Disk 20 GB ~3 GB for Ollama + model; remainder for SQLite retention and reports.

Air-gapped operators: see config/harbinger.example.yaml for the pricing.offline and pricing.fx_offline knobs and the configurable pricing.fx_api_url for mirroring Frankfurter internally.

Model sizing trade-offs (CPU latency, JSON conformance, memory footprint) are in docs/benchmark.md.


Security considerations

Property Implementation
Event content stays local Classification runs against a loopback Ollama endpoint by default. No cloud inference path exists.
Outbound network limited and disable-able Only two outbound HTTPS endpoints (prices.azure.com, api.frankfurter.app), both for cost projections, both off-switchable.
Unprivileged by default Binds port 1514 (no CAP_NET_BIND_SERVICE needed). Loopback bind by default.
No back-pressure on upstream Bounded queues + drop-on-overflow. Harbinger being slow never stalls the operator's syslog forwarder.
Per-source rate limiting Token-bucket cap stops one bad sender starving others.
Hardened systemd unit NoNewPrivileges, ProtectSystem=strict, ProtectHome, PrivateTmp, MemoryDenyWriteExecute, RestrictAddressFamilies.
Release CI gated on pip-audit Every tag-push runs pip-audit against the runtime dependency closure. CVEs in any direct or transitive dep block the release.
No telemetry, no phone-home Harbinger collects no usage data. The only outbound calls are the documented two above.

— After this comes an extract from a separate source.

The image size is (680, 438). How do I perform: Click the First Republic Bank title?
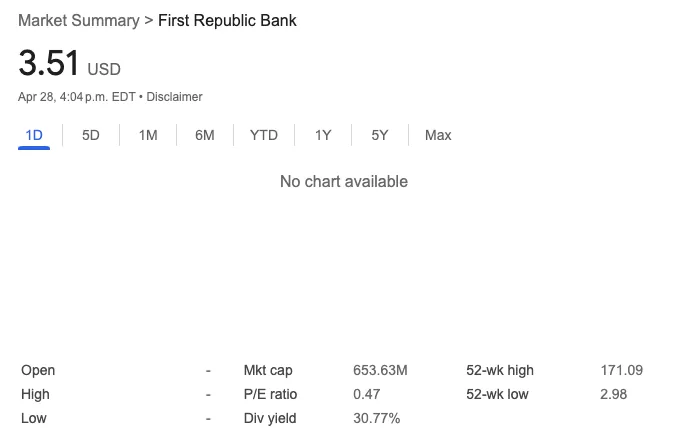pyautogui.click(x=227, y=20)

Full security posture and disclosure process: SECURITY.md.


Limitations

Harbinger is honest about what it can and can't do. The full document is LIMITATIONS.md; the high-level summary:

  • Classifier accuracy depends on the model. Small CPU models (1–4 GB) handle the common patterns well but can be confidently wrong on rare or vendor-specific log shapes. The confidence floor (default 0.6) catches the worst cases by downgrading them to unknown; tune via classifier.confidence_floor.
  • Recommendations are advisory. The reports tell you what looks like noise; the operator confirms and acts.
  • Single-host design. No clustering, no shared state between instances. For estates above ~1000 events/s sustained, shard by source.
  • Linux-only deployment surface. Windows event ingestion works fine (via JSON-over-syslog or .evtx replay) but Harbinger itself runs on Linux.
  • No real-time alerting. Reports are batch-rendered on demand; Harbinger is a profiling tool, not a SIEM.

Roadmap

There is no committed roadmap beyond v1.x. The pre-1.0 backlog has all shipped (Windows event ingestion, FX cache, multi-region pricing, multi-currency conversion). Future direction will be issue-driven.

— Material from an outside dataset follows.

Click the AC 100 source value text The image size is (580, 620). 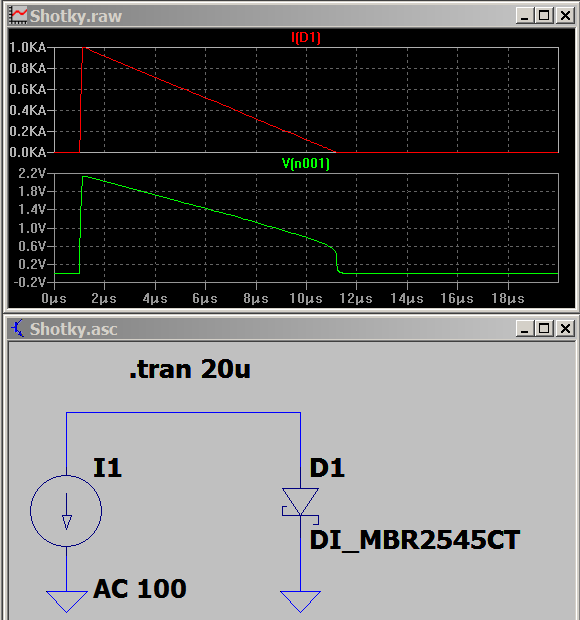140,589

Permanently out of scope (with rationale in docs/roadmap.md):

  • Active tier routing — by design.
  • Native WEC/WEF endpoint — wrong shape for an observe-only tool.
  • Cloud inference — event content never leaves the host.
  • Hosted dashboard — Harbinger is a CLI tool; the JSON output is consumable by any external visualisation.

Documentation index

Document Purpose
README.md You are here.
docs/architecture.md Full runtime architecture, trust boundaries, failure modes, non-goals.
docs/schema.md Public stability contract — JSON output, CLI, config file.
docs/sample-profile.json Complete realistic example of the JSON output.
docs/quickstart.md 5-minute syslog fan-out example with rsyslog / syslog-ng / journald.
docs/live-test.md 30-minute end-to-end VM playbook with real syslog forwarding.
docs/benchmark.md Sizing and tuning. Model comparison, worker-count guidance.
docs/windows-events.md NXLog, Winlogbeat, and .evtx recipes.
docs/roadmap.md Release history and permanently-out-of-scope items.
SECURITY.md Security posture and disclosure process.
LIMITATIONS.md Known limitations of v1.x.
CONTRIBUTING.md Development workflow, testing, coding standards.
FAQ.md Frequently asked questions.
CHANGELOG.md Release notes.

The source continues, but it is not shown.